◆ Collected data entries ◆
——————

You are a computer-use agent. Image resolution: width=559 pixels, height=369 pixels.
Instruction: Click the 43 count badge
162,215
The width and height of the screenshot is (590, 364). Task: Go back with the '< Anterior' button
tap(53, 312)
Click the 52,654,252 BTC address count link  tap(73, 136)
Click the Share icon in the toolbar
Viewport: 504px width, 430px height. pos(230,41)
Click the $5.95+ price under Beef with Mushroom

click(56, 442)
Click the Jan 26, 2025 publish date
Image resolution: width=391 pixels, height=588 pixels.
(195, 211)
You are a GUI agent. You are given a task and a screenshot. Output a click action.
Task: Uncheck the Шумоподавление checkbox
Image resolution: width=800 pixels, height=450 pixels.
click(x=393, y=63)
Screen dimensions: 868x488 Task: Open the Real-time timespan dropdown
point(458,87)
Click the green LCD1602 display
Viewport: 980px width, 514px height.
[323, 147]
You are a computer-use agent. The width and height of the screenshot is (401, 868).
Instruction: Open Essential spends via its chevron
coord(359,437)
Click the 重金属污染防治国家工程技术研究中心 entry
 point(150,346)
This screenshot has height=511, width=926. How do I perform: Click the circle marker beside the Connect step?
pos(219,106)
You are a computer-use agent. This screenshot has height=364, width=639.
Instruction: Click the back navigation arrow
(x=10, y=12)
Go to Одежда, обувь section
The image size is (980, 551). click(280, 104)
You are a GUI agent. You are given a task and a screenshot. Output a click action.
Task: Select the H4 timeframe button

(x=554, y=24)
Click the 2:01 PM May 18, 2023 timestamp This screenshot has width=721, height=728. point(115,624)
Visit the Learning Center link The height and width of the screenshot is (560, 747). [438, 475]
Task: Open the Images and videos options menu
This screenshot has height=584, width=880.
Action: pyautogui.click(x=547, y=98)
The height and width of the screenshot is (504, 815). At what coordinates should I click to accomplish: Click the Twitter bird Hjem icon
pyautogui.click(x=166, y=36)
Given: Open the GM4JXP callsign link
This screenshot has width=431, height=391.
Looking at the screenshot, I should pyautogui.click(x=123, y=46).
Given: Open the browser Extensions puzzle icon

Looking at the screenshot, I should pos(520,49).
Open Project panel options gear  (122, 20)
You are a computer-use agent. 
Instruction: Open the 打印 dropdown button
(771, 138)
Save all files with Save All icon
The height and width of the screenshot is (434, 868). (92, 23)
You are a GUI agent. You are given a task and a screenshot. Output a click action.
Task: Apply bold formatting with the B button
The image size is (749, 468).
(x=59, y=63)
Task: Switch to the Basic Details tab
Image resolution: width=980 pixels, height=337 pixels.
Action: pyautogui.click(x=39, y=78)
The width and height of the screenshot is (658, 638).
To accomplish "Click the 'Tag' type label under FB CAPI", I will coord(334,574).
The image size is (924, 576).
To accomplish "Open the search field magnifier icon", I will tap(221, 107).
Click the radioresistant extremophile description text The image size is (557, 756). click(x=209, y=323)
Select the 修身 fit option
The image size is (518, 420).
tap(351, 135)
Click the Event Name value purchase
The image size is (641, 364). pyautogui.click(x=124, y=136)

——————

◆ What you should do ◆
Where a line above holds the string "options", show that line.

◆ Exercise result ◆
Task: Open the Images and videos options menu
Open Project panel options gear  (122, 20)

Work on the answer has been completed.